■ Source document ■
· · ·

The move to reduce the Goods and Services Tax (GST) rate to just 5% or nil for a vast categories of products ranging from education supplies and critical medicines to man-made fibres and bicycles, may ironically prove to be costly for many businesses. This is because their key inputs (goods and services), and even capital goods would attract a significantly higher GST of 18%. With the output tax being just 5%, the input taxes can’t be fully offset; as a result, the final tax costs of these businesses will rise, rather than reduce.
As per the GST Council decision last week, the tax rate would be cut from 5% to nil for food items like UTH milk, pre-packaged and labelled paneer, pizza bread, khakra etc. Tax on paratha, parotta, butter, cheese, etc are cut to be “nil” from 18%. The tax has been reduced to “nil” from 5% on 33 lifesaving drugs. In all these cases, the ITC will accumulate.
In the education sector, the tax has been cut to nil from 5% on erasers and from 12% to nil on pens, charts, pencils, sharpeners, etc. The tax will be made nil from 12% on uncoated paper and paperboard used for exercise books, graph books, laboratory notebooks and notebooks.
ITC reversals could drive hidden inflation
The refund on account of inverted duty structure is currently allowed only in respect of inputs and GST paid on input services and capital goods is not considered for the purposes of this refund, noted Rahul Renavikar, MD, Acuris Advisors noted. This issue, where the tax authorities obtained a ruling in their favour from the Supreme Court needs to be addressed, as part of the GST reforms, he added.
“For many industries, ITC reversals could become the next anti-profiteering battlefront,” said Sivakumar Ramjee, Executive Director, Nangia Andersen LLP. ITC is not available on tax paid on input goods and services on nil tax and exempted category items, unless specified otherwise.
Sectors like healthcare, education, financial services, passenger transport and even segments of real estate are entering a zone where exemptions coexist with taxable services, Ramjee said.
“Every rupee of exempt turnover now triggers a proportionate reversal of input credits — a silent cost for businesses and a hidden tax for consumers,” Ramjee added.
Patients and caregivers benefit from lower costs on advanced biologics and rare-disease therapies such as Onasemnogene Abeparvovec, Daratumumab, and Atezolizumab, while students see relief through Nil GST on notebooks, pencils, erasers, and maps. Policyholders, too, will no longer face an 18% tax on premiums.

· · ·

Summarize the article on GST rate cuts in two sentences. The listing after the article on GST rate cuts is separate material.

■ Source data ■
· · ·

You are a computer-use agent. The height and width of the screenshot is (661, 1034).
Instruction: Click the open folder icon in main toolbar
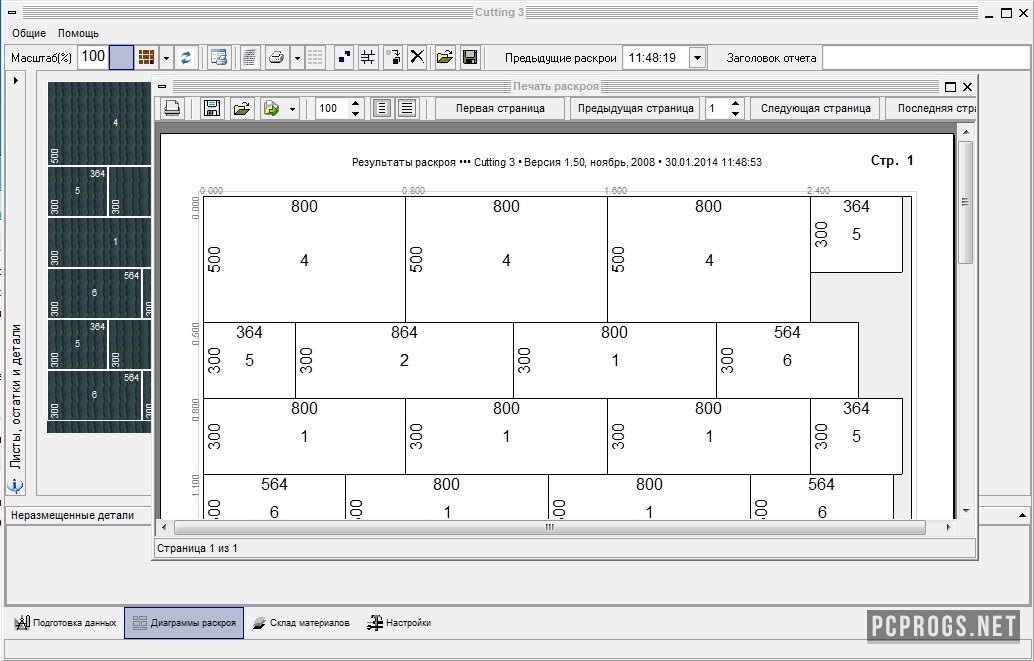click(x=445, y=58)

· · ·

■ Response area ■
Cutting GST to 5% or nil on products such as certain food items, lifesaving drugs and education supplies may raise tax costs for many businesses, because their inputs and capital goods still attract 18% GST that cannot be fully offset. Experts warn that input tax credit reversals on exempt turnover could become a hidden cost for businesses and consumers, and that the inverted duty structure refund, which excludes input services and capital goods, needs to be addressed.